Faz parte das "novas identidades políticas" que emergiram durante os anos de austeridade, "foi o primeiro movimento organizado inteiramente através das redes sociais digitais (...) uma inovação significativa".
Na Grécia e em Espanha, países que também foram resgatados, movimentos contra a austeridade "deram origem a partidos", o Syriza e o Podemos, respetivamente.
A "troika" esteve em Portugal de abril de 2011 a maio de 2014 e não faltaram manifestações, além de greves e outras ações de protesto.

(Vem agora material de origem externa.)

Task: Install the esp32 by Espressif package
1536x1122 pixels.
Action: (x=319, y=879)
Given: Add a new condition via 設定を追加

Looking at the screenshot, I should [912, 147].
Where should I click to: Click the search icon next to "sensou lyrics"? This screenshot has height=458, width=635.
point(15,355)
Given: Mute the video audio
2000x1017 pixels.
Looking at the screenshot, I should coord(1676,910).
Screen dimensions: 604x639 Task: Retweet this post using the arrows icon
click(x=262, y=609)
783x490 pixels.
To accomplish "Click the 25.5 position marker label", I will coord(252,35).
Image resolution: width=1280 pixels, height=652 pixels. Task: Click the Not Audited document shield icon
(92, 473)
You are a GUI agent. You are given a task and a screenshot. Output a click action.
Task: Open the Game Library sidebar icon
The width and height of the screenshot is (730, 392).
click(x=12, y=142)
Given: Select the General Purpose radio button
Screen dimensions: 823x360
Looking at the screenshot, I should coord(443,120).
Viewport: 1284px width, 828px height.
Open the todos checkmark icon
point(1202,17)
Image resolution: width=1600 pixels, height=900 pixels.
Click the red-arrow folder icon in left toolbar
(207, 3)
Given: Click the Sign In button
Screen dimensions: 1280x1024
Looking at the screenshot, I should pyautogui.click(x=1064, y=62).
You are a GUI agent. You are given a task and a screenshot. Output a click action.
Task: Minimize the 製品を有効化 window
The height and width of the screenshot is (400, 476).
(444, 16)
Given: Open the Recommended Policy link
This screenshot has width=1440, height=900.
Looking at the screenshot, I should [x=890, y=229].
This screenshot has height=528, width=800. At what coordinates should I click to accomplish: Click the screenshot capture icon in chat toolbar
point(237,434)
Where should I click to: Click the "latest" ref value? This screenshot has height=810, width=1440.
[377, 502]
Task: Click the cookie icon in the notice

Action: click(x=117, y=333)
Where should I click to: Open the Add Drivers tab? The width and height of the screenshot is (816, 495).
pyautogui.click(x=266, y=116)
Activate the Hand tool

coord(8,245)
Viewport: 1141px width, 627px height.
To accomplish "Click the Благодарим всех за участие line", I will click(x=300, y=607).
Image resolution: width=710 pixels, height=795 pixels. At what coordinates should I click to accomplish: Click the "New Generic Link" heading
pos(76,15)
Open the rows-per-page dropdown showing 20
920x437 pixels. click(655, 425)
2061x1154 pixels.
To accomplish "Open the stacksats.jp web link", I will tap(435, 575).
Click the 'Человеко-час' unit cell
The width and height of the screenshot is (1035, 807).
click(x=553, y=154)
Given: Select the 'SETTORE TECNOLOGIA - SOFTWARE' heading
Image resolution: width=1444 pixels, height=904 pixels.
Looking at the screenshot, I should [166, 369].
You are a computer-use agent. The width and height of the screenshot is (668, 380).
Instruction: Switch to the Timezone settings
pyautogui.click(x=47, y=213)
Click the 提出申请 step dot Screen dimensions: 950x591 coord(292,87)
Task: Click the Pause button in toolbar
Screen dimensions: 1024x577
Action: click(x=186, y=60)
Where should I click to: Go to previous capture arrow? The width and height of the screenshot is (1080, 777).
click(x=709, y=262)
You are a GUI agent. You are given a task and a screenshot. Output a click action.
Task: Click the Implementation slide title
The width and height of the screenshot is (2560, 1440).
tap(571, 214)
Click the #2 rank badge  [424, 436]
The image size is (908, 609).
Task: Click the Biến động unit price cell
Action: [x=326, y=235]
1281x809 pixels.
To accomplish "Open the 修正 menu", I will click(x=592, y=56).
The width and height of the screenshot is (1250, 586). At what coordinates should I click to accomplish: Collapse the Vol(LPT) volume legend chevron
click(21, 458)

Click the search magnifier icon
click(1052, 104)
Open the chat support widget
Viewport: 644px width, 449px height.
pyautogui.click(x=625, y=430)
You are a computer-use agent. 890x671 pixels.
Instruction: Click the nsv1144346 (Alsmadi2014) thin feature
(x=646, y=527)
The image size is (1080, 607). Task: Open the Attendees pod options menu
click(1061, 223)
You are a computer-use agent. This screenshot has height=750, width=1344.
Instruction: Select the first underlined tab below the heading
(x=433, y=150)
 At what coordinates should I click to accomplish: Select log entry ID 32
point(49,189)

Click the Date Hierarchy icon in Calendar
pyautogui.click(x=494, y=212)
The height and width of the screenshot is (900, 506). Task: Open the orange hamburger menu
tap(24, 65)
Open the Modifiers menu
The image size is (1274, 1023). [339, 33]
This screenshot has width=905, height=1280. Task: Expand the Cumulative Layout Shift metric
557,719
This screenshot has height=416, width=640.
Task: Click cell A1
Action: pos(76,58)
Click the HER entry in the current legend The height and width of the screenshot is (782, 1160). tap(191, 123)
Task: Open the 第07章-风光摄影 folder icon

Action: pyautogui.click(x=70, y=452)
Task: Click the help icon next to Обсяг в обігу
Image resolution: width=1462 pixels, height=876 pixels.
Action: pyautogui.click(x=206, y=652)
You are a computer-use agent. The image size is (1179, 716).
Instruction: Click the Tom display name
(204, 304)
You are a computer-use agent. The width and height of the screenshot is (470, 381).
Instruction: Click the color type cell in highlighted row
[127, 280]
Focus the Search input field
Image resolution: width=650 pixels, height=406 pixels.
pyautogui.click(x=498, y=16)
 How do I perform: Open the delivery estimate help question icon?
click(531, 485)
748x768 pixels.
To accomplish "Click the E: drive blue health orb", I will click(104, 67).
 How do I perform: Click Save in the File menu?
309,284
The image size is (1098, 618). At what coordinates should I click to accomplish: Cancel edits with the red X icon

Em 2012 é criado o movimento "Que se Lixe a Troika", que leva centenas de milhares às ruas para protestar contra as políticas de austeridade e, no ano seguinte, ações de desobediência civil com os contestatários a surpreenderem ministros cantando a "Grândola, Vila Morena", sinal do 25 de Abril, dá origem ao termo "grandolada".
Os últimos anos
Na sequência do referido ciclo de protestos "houve mesmo uma pluralização, uma emergência de novos atores" e "surgiram muitas mais associações, ambientais, de mulheres (...), antirracistas, antifascistas".
O movimento internacional de estudantes Friday for Future - também conhecido como Juventude pelo clima ou Greve global das escolas pelo clima, lançado na sequência do protesto da estudante sueca Greta Thunberg, que começou em agosto de 2018 - também animou organizações já existentes e gerou greves em Portugal, em 2019 e depois da pandemia da covid-19.
No pós-pandemia a mobilização tem sido intensa, impulsionada, entre outros, pela crise climática e na habitação, o aumento do custo de vida, a guerra na Ucrânia e, mais recentemente, na Faixa de Gaza.
Os professores participaram em sucessivas greves e em várias manifestações, reivindicando, entre outros, a recuperação do tempo de serviço congelado, enquanto médico têm protestado por melhores salários e condições de serviço.
A plataforma "Casa Para Viver" organizou três grandes manifestações entre 2023 e 2024 em defesa do direito à habitação e, em fevereiro deste ano, realizaram-se também manifestações em várias cidades em protesto contra o racismo e a xenofobia.
No mesmo mês, os agricultores portugueses participaram em bloqueios e noutras ações de constrangimentos à circulação, como as marchas lentas, protestando contra os problemas vividos pelo setor, e, nos primeiros meses do ano, muitos elementos da PSP e da GNR exigiram melhores condições salariais em concentrações.
A guerra na Ucrânia também tem levado milhares às ruas em solidariedade com o povo deste país e pelo fim do conflito, o mesmo acontecendo com a guerra na Faixa de Gaza, na sequência dos ataques de 07 de outubro do movimento radical palestiniano Hamas em solo israelita.
Manifestações e, no último ano, bloqueios de estradas e ocupações de edifícios públicos têm marcado a luta pelo clima.